*** Opening of Dataset ***
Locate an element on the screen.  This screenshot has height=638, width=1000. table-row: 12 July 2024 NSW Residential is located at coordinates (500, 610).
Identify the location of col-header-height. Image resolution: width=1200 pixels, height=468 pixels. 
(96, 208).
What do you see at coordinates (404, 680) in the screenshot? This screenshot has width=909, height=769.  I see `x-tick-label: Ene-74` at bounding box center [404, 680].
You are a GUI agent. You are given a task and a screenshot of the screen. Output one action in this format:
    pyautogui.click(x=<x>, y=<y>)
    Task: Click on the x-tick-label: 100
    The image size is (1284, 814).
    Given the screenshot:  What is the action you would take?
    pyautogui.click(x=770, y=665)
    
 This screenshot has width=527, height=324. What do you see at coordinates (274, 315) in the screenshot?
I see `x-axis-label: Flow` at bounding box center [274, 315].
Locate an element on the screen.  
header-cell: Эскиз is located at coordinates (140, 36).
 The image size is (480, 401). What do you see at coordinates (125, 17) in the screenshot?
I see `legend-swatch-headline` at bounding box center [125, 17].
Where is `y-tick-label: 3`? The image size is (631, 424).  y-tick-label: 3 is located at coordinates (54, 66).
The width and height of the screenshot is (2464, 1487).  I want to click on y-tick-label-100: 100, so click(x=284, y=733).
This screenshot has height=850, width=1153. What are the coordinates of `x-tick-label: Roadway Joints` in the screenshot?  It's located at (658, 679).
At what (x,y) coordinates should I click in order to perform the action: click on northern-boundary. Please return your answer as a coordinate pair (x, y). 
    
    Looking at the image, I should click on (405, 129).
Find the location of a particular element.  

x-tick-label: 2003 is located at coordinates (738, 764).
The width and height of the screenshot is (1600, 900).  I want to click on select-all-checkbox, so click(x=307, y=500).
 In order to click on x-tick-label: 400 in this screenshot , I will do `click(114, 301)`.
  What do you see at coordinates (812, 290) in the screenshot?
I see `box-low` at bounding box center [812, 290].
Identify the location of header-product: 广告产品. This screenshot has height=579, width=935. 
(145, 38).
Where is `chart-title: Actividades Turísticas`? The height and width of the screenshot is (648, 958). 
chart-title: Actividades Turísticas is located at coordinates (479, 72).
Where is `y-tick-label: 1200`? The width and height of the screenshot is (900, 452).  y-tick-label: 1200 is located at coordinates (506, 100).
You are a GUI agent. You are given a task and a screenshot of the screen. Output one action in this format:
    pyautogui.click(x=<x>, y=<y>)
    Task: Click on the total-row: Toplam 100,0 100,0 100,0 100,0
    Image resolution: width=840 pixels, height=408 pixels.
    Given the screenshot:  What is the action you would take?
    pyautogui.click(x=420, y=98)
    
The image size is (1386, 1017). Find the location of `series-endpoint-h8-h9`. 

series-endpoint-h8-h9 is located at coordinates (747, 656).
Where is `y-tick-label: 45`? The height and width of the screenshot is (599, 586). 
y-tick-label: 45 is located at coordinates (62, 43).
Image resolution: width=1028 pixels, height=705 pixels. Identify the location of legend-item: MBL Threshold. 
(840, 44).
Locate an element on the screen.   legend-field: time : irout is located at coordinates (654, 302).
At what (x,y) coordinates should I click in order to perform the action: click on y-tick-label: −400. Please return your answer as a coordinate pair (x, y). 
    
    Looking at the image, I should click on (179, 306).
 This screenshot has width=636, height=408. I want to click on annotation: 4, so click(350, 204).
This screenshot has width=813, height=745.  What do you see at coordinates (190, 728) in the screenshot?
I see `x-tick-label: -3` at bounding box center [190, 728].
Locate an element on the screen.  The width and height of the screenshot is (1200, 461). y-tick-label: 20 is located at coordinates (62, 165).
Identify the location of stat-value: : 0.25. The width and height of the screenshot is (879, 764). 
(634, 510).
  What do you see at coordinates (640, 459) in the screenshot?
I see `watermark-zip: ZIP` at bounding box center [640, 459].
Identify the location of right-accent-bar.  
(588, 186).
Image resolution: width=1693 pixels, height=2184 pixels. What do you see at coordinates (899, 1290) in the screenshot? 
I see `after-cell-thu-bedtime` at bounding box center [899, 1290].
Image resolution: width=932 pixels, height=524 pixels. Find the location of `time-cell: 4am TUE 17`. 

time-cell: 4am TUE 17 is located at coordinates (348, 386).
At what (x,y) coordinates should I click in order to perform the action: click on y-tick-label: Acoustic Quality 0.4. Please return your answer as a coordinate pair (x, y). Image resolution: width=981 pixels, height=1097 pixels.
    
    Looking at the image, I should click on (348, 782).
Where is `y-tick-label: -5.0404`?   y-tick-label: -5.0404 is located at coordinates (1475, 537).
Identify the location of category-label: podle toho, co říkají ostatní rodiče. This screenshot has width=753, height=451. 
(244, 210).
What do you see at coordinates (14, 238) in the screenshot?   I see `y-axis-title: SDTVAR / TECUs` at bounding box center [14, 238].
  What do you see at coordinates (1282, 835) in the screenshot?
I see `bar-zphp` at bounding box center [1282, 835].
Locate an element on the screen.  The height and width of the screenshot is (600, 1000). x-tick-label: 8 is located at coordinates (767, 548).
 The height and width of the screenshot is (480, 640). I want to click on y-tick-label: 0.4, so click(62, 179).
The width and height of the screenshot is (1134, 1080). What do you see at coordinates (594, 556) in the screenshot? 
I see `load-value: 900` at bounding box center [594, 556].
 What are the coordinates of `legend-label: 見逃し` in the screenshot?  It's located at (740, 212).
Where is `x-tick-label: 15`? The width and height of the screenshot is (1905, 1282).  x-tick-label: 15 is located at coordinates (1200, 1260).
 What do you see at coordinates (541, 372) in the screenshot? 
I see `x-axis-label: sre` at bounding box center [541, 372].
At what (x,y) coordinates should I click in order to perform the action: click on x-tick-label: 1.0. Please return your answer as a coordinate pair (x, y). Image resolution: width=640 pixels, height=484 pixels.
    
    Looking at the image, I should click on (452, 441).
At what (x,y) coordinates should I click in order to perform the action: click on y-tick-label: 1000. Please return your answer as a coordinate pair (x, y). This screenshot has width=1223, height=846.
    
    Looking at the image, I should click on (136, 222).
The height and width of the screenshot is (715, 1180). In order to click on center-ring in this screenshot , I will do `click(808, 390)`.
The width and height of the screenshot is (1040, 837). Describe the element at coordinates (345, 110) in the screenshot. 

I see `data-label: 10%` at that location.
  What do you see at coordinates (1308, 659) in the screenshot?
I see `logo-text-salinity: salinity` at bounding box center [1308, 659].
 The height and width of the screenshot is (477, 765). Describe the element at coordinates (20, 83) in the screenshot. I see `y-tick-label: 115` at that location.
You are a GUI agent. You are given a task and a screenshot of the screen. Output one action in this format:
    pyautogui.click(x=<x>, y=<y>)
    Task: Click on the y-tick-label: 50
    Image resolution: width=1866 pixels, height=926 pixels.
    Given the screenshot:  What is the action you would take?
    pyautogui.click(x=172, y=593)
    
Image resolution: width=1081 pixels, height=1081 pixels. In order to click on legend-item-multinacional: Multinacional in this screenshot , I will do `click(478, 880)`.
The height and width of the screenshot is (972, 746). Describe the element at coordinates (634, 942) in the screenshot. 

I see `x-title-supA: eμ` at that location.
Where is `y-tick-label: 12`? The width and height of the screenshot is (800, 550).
*** Close of Dataset ***
What is required: Reproduce verbatim the item lines starting at the line containing "The width and height of the screenshot is (1600, 900)." and ending at the line containing "center [190, 728].", both included.

Answer box:
The width and height of the screenshot is (1600, 900).  I want to click on select-all-checkbox, so click(x=307, y=500).
 In order to click on x-tick-label: 400 in this screenshot , I will do `click(114, 301)`.
  What do you see at coordinates (812, 290) in the screenshot?
I see `box-low` at bounding box center [812, 290].
Identify the location of header-product: 广告产品. This screenshot has height=579, width=935. 
(145, 38).
Where is `chart-title: Actividades Turísticas`? The height and width of the screenshot is (648, 958). 
chart-title: Actividades Turísticas is located at coordinates (479, 72).
Where is `y-tick-label: 1200`? The width and height of the screenshot is (900, 452).  y-tick-label: 1200 is located at coordinates (506, 100).
You are a GUI agent. You are given a task and a screenshot of the screen. Output one action in this format:
    pyautogui.click(x=<x>, y=<y>)
    Task: Click on the total-row: Toplam 100,0 100,0 100,0 100,0
    Image resolution: width=840 pixels, height=408 pixels.
    Given the screenshot:  What is the action you would take?
    pyautogui.click(x=420, y=98)
    
The image size is (1386, 1017). Find the location of `series-endpoint-h8-h9`. 

series-endpoint-h8-h9 is located at coordinates (747, 656).
Where is `y-tick-label: 45`? The height and width of the screenshot is (599, 586). 
y-tick-label: 45 is located at coordinates (62, 43).
Image resolution: width=1028 pixels, height=705 pixels. Identify the location of legend-item: MBL Threshold. 
(840, 44).
Locate an element on the screen.   legend-field: time : irout is located at coordinates (654, 302).
At what (x,y) coordinates should I click in order to perform the action: click on y-tick-label: −400. Please return your answer as a coordinate pair (x, y). 
    
    Looking at the image, I should click on (179, 306).
 This screenshot has width=636, height=408. I want to click on annotation: 4, so click(350, 204).
This screenshot has width=813, height=745.  What do you see at coordinates (190, 728) in the screenshot?
I see `x-tick-label: -3` at bounding box center [190, 728].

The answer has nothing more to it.